Logan grunted, one of those non-verbal prompts to keep him going, and Scott inclined his head just enough to look at him again with peripheral vision. His range was wide enough that most people wouldn't believe he could actually see from that angle, and that plus nearly opaque glasses had worked to his advantage plenty of times.

"When she -- when I woke up in the woods, alone without my glasses," Scott said, hastily correcting himself from a path that would dwell too much on that moment. "I felt her even though she was gone. Like a fire, raging out of control. She didn't...I don't think she even realized she hadn't done what she thought she did, what she started to do. There was so much power in her coming through to me even over the distance, I might have been incapacitated if I was actually there with her." He whispered that last and rubbed at his face, scrubbed at both cheeks with his hands and grimaced at the new-growth beard that had sprouted there. He'd already been stubbled when he left Xavier's an age ago. It was odd to fixate on such a detail, he thought, then the next thought was why not? It had been too long since he'd taken care of himself. And all this thought was preface and diversion to avoid what came next in his narration.

"I felt it when she went, at last," Scott said, clipping it short. Simple as he was sure it hadn't been. "The fire was snuffed out. That's how I knew."

There was a strange pause in the cab of the truck while Scott rested his chin on his fist and tried not to think about anything in particular. He was tired - he hadn't slept well since it had happened, his dreams all fire and darkness and exploding stars. Back roads had given way to a two-lane highway and they were speeding toward a stop Scott remembered from the drive in. His custom bike was lashed under a tarp in back; Logan had left him by himself long enough to retrieve it and hoist it onto the flatbed.

"Scott--" Logan began, strained.

All of a sudden Scott couldn't bear to hear it; he knew what lurked after that agonized tone. He might see red all the time but he could interpret facial outlines into expression just fine and he had made the deductive leap the moment he'd been able to lay eyes on the man. "Don't," he shot back.

Logan shook his head, fingers gripping the wheel hard enough to give Scott reason to worry he might pop his claws right through the windshield. "Jeannie, she--"

"I said don't," Scott repeated, cold as he could make the words. "You going to tell me again that she loved me? That she chose me?"

"I figure that's the reason I'm here," Logan said, that hoarse whisper laced with enough agony to shut both of them up.

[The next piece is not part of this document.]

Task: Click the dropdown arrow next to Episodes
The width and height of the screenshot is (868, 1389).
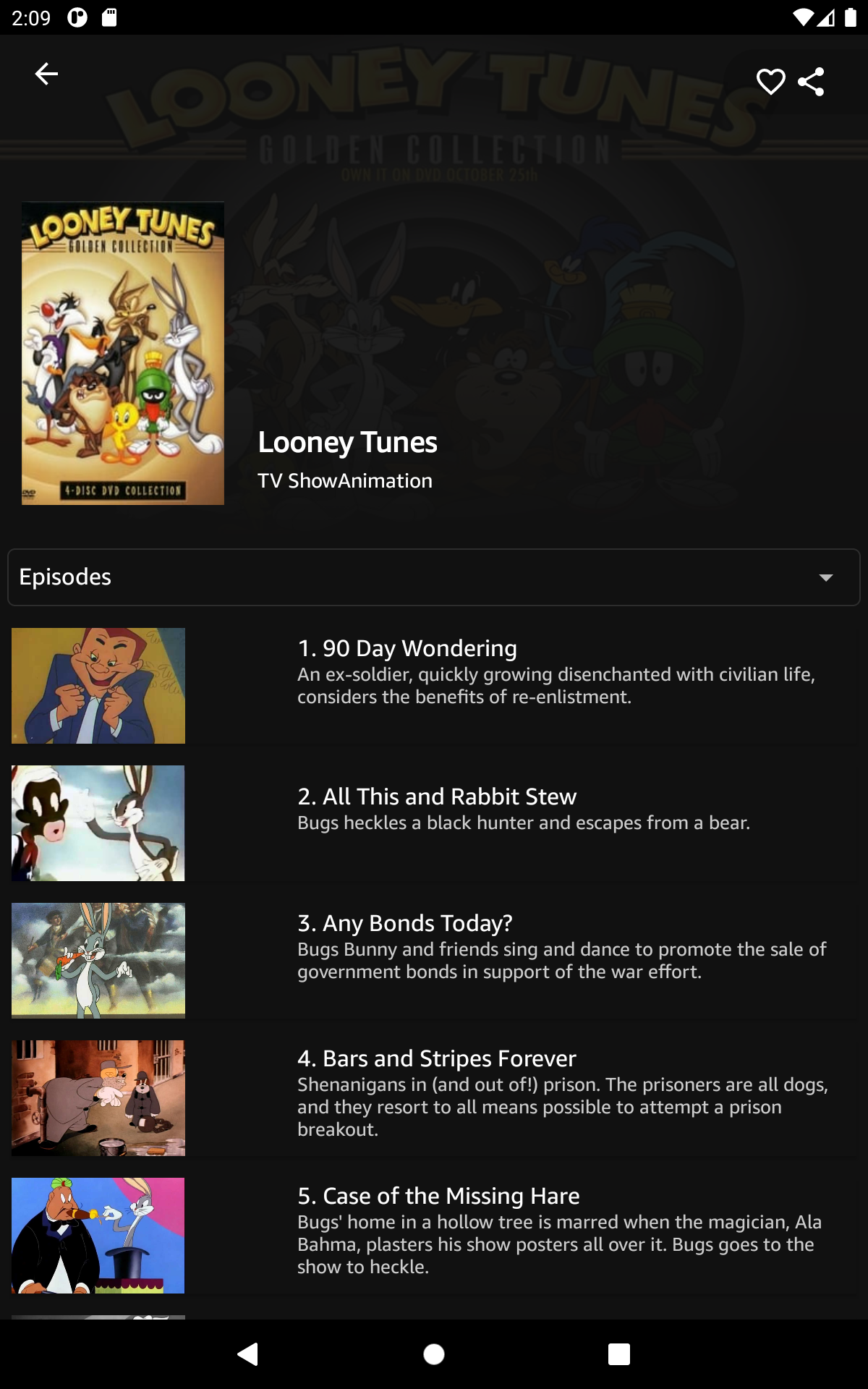Action: point(826,577)
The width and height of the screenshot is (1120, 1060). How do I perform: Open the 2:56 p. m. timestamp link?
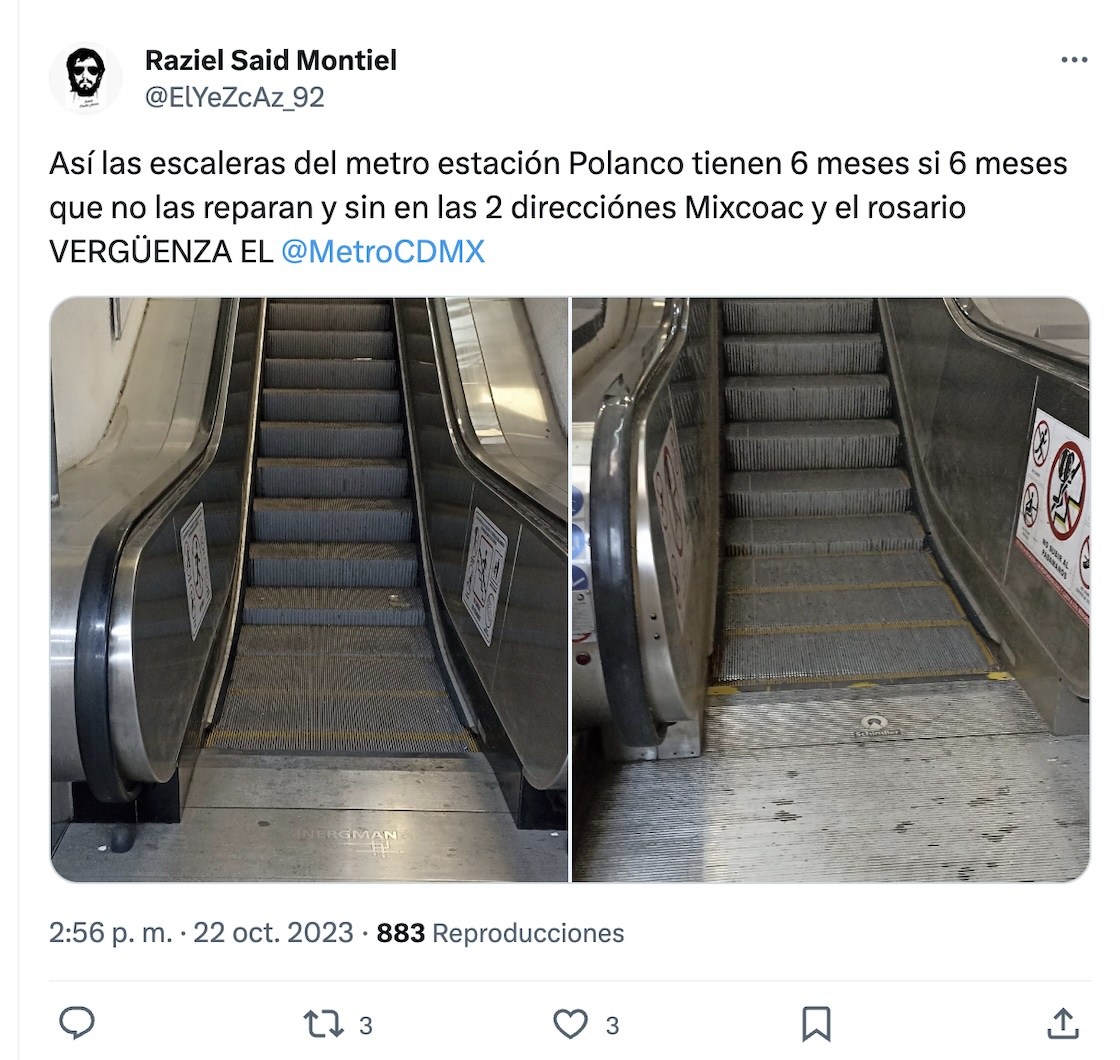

Scott let his head lapse against the headrest of his seat, and devoted his attention to counting kilometer-markers. Twenty more until the truck-stop with its cheap restaurant and run-down motel and gasoline-soaked blacktop and damn if it didn't sound like heaven. He'd debriefed and it had all poured out of him like a lanced wound so maybe he could sleep, at last.

Still he couldn't let his eyes shut. Eighteen more markers to go. Logan's fingers were drumming over the wheel now, thudding over the leather-covered steel core with more density than a normal human's. The radio had been silent when he started the engine and they drove wrapped in that silence now.

"What happened when you retrieved her?" Scott asked at last, because even with the soothing growl of the engine cradling him as they hurtled over the blacktop, he couldn't sleep. "What happened to the X-Men? Is everyone all right?"

Logan's eyes flicked his way, then back to the road. Scott caught that small, significant movement. "Let's get some food into you, Slim, and maybe even a beer first."

"Beer's the last thing I should have after near-dehydration," Scott protested automatically. "It's a diuretic."

"Maybe I need it, then," Logan said with a note of finality, and reached over to switch on the radio. A blare of metal-head music killed any remaining prospects for conversation.

Though Scott knew that was when he should really start to worry, he found he couldn't summon the energy to press the issue. That more than anything might indicate Logan was right about not discussing it now, and he found he was capable of fuming over that much until they reached the stop.